▶ **Page excerpt**:
· · · ·
# Derivatives and Activation Functions

## Run The Next Cell 
Like the tensors exercise, we are going to use torch! We also need another library for fun visuals: Matplotlib

In [None]:
import torch
import matplotlib.pyplot as plt
print('PyTorch version:', torch.__version__)

### Note: In case you are not familiar with writing math formulas using Markdown, it's time to learn!
Here is a nice cheat sheet for that: https://www.upyesp.org/posts/makrdown-vscode-math-notation/

## Derivatives Refresher
Given a function $f(x)$, the derivative $f'(x)$ measures how much $f(x)$ changes when $x$ changes.

**Exercise 1:** Derive the derivative of the following function:
$$
f(x) = 3x^3 - 2x^2 + 5x - 4
$$

**Your Solution:**

$$f'(x)=9x^2-4x+5$$

**Exercise 2:** Write $f(x)$ and $f'(x)$ as two functions and try to visualize them.

**Your Solution:**

In [None]:
def f(x):
    return 3*x**3 - 2*x**2 + 5*x - 4

def f_prime(x):
    return 9*x**2 - 4*x + 5

x = torch.linspace(-3, 3, 100)

plt.plot(x, f(x), label='f(x)')
plt.plot(x, f_prime(x), label="f'(x)")
plt.legend()
plt.title('Random Function and its Derivative')
plt.grid(True)
plt.show()

## Sigmoid Function
The sigmoid function is defined as:
$$
\sigma(x) = \frac{1}{1 + e^{-x}}
$$

**Exercise 1:** Calculate its derivative and express it in terms of $\sigma(x)$

**Your Solution:**



Given the sigmoid:
$$
\sigma(x) = \frac{1}{1 + e^{-x}} = (1 + e^{-x})^{-1}
$$

we compute its derivative $\sigma'(x)$.
· · · ·
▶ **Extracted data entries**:
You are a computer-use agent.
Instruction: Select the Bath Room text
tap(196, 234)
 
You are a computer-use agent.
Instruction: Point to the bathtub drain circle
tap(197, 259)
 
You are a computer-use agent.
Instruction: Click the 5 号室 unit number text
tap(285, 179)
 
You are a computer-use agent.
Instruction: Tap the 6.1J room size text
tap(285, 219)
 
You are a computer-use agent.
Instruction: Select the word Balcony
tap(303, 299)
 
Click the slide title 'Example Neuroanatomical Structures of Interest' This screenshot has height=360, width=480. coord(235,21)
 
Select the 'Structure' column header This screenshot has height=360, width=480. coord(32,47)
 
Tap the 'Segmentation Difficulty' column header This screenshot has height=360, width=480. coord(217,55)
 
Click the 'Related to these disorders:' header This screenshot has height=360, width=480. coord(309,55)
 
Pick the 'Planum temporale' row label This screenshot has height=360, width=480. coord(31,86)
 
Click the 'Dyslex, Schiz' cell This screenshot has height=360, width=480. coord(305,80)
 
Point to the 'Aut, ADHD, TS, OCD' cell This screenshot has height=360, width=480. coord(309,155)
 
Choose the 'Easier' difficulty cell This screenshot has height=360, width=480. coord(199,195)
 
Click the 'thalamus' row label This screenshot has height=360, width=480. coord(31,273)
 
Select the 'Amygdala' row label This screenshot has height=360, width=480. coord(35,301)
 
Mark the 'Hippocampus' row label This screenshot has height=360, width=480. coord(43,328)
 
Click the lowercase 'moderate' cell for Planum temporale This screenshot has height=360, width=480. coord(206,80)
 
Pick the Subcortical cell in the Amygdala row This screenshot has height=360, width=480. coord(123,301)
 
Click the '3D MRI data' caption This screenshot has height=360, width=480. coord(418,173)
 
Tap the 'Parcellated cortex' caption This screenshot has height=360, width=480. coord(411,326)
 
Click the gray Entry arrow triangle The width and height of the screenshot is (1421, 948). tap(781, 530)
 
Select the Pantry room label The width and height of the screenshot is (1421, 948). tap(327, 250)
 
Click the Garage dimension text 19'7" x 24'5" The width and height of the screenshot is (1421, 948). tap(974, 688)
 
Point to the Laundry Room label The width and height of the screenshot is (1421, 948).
· · · ·
▶ **Required work**:
**a)** Decide whether each statement agrees with the notebook on derivatives and activation functions. Answer yes or no for each, and quote the words from the notebook that decide it. (i) The notebook uses Matplotlib to produce visuals. (ii) The plot of f(x) and f'(x) uses x values running from -5 to 5. (iii) The plot's title calls it a random function and its derivative.
**b)** According to the notebook on derivatives and activation functions, what does the derivative f'(x) measure?

▶ **Answers provided**:
**a)**
(i) Yes: "We also need another library for fun visuals: Matplotlib"
(ii) No: "x = torch.linspace(-3, 3, 100)"
(iii) Yes: "plt.title('Random Function and its Derivative')"

**b)** It measures how much f(x) changes when x changes.